Presented with the bookends,
my husband dated them from his father’s
grad student days, when short on money,
with mechanical abilities and cultivated tastes,
he made a pair of floor lamps
from salad bowls and ski poles painted black,
with tubular linen shades.
In so much of what he did,
My father-in-law exhibited a painful perfection
that was hard to live up to, hard to live with.
In their serenity and simplicity,
these beautiful objects he made
reveal nothing of his struggles.
A GIRL WHO FELL IN LOVE WITH AN ISLAND
I thought I saw the ghost of myself
as I was at the age of 27,
standing up on a bicycle, peddling uphill,
long hair streaming behind her.
She smiled as she passed me in the twilight
and wished me a good evening.
On the back of her bike was
a milk crate for hauling things,
the same as I once had.
She was wearing flip-flops
and a loose wrapped skirt.
I had seen her on the beach,
making salutations to the setting sun
over the sea in a reflected fire
of blazing gold and rose embers.
I hadn’t wanted to interrupt her,
or show her to herself thirty years older.

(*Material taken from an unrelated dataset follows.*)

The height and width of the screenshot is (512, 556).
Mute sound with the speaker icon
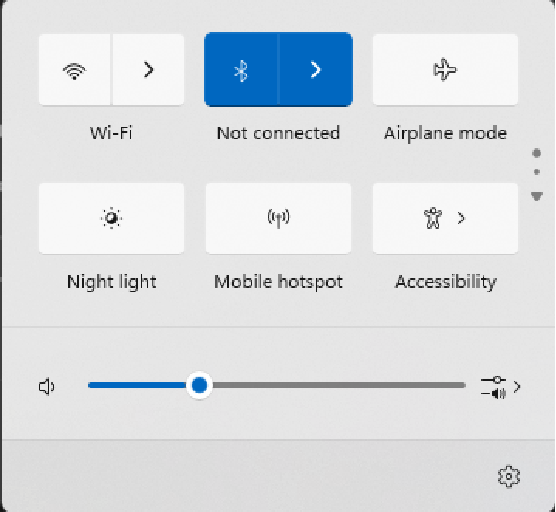(x=46, y=386)
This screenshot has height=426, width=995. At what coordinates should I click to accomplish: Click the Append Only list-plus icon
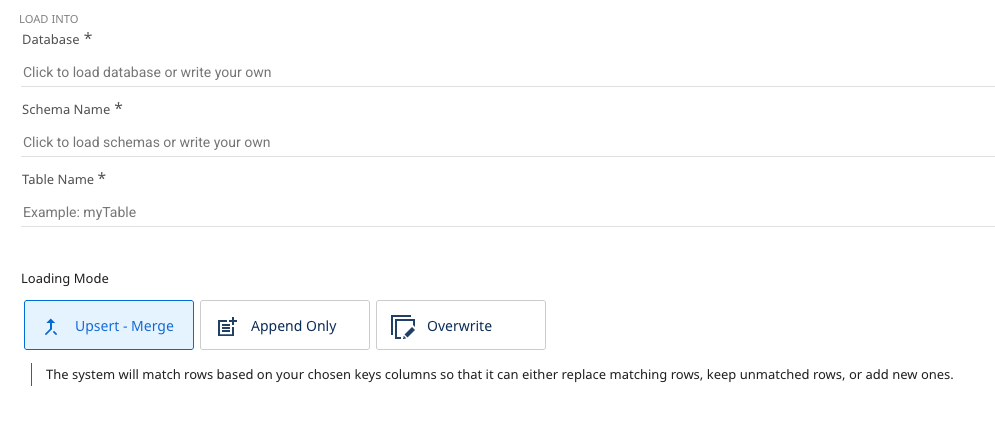(227, 326)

I was a girl who fell in love with an island.
Each time I’ve left here,
something of that quiet, introspective girl
has lingered behind and never left.
On visits when I come across her
she has never gotten any older.
In August I return in search of her,
wearing my oldest clothes, ones she wore,
worn and faded, softened by use.
Once again she and I are one
when I swim in the cove’s cold waters,
gazing up at the sea and sky
or diving underwater to watch
the dark kelps waving over the rocks.